Ma è anche vero che questa recensione mi è stata commissionata e deve rispondere a dei criteri, se pur ampi. Presupposto che niente possa spiegare meglio il concetto (il concerto) della parola "wow.", proviamoci.
Quando uno pensa a Sufjan Stevens pensa a un contadino degli Stati Uniti banjo-munito, monociglio incolto, spiga di grano in bocca e sputazza, tanta sputazza.
In realtà no, niente di tutto questo, Sufjan Stevens mi ha stupito.

Cazzo, è una recensione difficile: quando un concerto ha fatto schifo recensirlo è una stupidaggine, risulta perfino divertente. Qui invece stiamo parlando di un concerto di due ore e mezza in un teatro. Non un concerto così, convenzionale, chitarra-basso-batteria-voce.
Il concerto di Sufjan Stevens è stato uno show nel significato più american musical del termine. La scenografia e i costumi erano a metà tra atmosfere intergalattiche, paradisiache e paradossalmente fetish; uno show che dava il meglio di sè con i pezzi del nuovo album che rispondevano tutti a una determinata variazione coreografica: degne di essere citate sicuramente I Walked e Vesuvius, dirompenti dal vivo come su disco, emozionanti, divertenti, intime in alcuni sprazzi, talvolta estroverse. Ecco la differenza tra il nuovo disco di Sufjan e il vecchio disco, quindi tra vecchio show e nuovo show (che in questo concerto si mescolano alla perfezione) il vecchio disco è intimo, introspettivo e a testimoniarlo sono quelle pause nello spettacolo intergalattico dove Sufjan saluta per un attimo la sua band (qualcosa come 8 componenti) e, riflettore puntato, chitarra acustica e microfono, incanta il teatro; il nuovo disco è estroverso, esplosivo, colorato ed emozionante come la coreografia che lo accompagna.
Non c'è stata una canzone brutta, non una eseguita male.

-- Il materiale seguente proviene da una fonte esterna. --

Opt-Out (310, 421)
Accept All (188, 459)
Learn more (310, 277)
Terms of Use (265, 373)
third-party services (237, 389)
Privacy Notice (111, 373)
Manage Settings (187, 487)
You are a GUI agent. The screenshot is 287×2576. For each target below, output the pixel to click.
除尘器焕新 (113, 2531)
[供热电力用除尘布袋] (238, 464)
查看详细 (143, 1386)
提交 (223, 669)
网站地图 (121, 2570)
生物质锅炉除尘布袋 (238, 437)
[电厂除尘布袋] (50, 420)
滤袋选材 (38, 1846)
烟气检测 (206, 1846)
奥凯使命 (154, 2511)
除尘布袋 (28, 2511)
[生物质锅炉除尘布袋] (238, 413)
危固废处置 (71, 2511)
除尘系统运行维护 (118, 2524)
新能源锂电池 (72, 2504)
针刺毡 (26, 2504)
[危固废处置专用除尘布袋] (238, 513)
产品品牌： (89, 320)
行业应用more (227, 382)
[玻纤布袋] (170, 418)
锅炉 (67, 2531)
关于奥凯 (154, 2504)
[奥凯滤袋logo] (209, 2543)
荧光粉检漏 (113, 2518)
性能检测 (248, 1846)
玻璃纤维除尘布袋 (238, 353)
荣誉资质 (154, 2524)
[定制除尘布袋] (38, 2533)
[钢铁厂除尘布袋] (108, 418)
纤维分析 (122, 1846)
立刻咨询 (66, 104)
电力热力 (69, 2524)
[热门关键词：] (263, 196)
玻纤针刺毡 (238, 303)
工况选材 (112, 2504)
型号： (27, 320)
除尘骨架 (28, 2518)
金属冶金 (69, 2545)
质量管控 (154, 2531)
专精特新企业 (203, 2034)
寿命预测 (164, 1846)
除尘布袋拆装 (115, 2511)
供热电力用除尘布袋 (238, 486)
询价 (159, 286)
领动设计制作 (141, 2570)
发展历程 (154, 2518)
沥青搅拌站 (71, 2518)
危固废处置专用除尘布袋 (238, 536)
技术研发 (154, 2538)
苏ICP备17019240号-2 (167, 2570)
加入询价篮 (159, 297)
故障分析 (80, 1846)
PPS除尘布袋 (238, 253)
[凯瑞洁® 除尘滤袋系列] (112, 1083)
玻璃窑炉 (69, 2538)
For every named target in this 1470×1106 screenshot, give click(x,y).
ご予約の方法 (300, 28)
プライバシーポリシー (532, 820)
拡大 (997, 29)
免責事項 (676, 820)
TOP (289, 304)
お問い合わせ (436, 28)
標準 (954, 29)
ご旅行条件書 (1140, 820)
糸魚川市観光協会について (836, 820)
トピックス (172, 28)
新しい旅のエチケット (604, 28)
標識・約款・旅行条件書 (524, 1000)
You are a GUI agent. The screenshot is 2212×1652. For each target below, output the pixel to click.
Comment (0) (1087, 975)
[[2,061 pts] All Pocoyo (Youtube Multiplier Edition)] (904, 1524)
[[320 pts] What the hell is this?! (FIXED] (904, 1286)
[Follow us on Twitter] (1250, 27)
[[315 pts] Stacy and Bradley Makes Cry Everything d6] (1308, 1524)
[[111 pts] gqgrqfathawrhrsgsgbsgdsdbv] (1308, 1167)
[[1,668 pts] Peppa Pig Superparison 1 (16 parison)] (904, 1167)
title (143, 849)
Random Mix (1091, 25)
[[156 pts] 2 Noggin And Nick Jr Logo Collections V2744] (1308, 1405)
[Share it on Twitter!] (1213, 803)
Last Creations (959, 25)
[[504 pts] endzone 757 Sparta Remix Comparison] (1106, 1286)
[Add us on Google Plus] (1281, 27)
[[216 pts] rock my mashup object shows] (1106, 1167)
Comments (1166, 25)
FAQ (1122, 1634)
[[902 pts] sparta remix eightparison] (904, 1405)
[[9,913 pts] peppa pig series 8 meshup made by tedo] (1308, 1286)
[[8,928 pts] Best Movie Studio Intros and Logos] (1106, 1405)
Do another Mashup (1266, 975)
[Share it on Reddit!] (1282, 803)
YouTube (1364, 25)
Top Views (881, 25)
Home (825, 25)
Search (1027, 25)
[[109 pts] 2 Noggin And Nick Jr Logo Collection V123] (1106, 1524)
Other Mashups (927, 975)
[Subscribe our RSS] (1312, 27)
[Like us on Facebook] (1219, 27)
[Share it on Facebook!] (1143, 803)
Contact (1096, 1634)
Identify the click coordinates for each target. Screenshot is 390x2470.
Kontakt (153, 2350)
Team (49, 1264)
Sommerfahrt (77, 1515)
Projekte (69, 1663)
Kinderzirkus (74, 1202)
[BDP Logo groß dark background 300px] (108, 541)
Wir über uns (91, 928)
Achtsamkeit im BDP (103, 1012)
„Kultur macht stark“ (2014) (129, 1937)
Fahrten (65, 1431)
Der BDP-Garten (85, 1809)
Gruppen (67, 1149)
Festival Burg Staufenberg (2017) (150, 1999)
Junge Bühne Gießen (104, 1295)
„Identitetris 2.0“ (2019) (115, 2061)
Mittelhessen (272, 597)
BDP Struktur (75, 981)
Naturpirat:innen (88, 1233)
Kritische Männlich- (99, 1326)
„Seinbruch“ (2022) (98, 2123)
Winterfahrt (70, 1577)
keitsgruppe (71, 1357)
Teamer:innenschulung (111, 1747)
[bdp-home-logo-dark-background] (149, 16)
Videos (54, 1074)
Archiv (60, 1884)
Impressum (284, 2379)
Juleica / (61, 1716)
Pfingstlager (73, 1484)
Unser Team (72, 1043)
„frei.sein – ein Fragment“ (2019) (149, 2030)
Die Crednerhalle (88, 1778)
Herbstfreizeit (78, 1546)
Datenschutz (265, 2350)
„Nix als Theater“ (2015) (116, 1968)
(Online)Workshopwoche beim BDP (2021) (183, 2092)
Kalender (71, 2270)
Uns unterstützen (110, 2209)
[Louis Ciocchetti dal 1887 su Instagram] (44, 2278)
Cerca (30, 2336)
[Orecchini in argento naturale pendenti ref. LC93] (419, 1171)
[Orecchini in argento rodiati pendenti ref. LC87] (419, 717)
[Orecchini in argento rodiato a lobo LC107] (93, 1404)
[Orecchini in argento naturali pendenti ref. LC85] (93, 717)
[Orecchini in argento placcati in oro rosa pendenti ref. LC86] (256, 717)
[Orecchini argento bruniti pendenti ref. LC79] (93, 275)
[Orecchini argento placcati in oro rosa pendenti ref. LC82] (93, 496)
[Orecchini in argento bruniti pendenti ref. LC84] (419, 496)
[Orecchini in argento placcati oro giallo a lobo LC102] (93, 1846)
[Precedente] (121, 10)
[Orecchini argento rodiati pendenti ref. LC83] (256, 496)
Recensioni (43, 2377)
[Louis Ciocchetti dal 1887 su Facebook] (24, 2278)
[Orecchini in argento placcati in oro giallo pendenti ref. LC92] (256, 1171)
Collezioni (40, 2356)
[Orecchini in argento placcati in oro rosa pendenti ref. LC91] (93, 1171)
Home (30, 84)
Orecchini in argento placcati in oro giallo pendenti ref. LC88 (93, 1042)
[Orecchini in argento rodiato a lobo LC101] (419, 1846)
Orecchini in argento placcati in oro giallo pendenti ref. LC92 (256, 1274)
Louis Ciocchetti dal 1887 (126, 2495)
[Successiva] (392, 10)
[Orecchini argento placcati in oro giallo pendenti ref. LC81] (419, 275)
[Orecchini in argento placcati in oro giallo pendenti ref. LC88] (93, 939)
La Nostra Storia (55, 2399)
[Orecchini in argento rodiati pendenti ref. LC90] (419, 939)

Tutto il concerto è valso però quella frazione di tempo di circa quindici minuti, nel finale, dove Chicago, la canzone, si tè trasformata in una festa: pioggia di palloni colorati sugli squilli di tromba, tutti sotto il palco (chi se ne frega di essere in teatro), una delle due coriste che intrattiene quasi un dialogo cantato con Sufjan arrampicandosi sui palchetti, tutti fuori, tutti a suonare - un momento incredibile, anche chi si trovava lì per caso, per noia, per suggerimento altrui, per accompagnamento forzato, chiunque ha vissuto un momento emozionalmente intenso e non solo per quei quindici minuti, ma per tutta la durata.
Come faccio a saperlo? Mettiamola così, l'ultima volta che ho visto tanta gente sorridere tutta insieme è stato quando l'Italia ha vinto i mondiali nel 2006.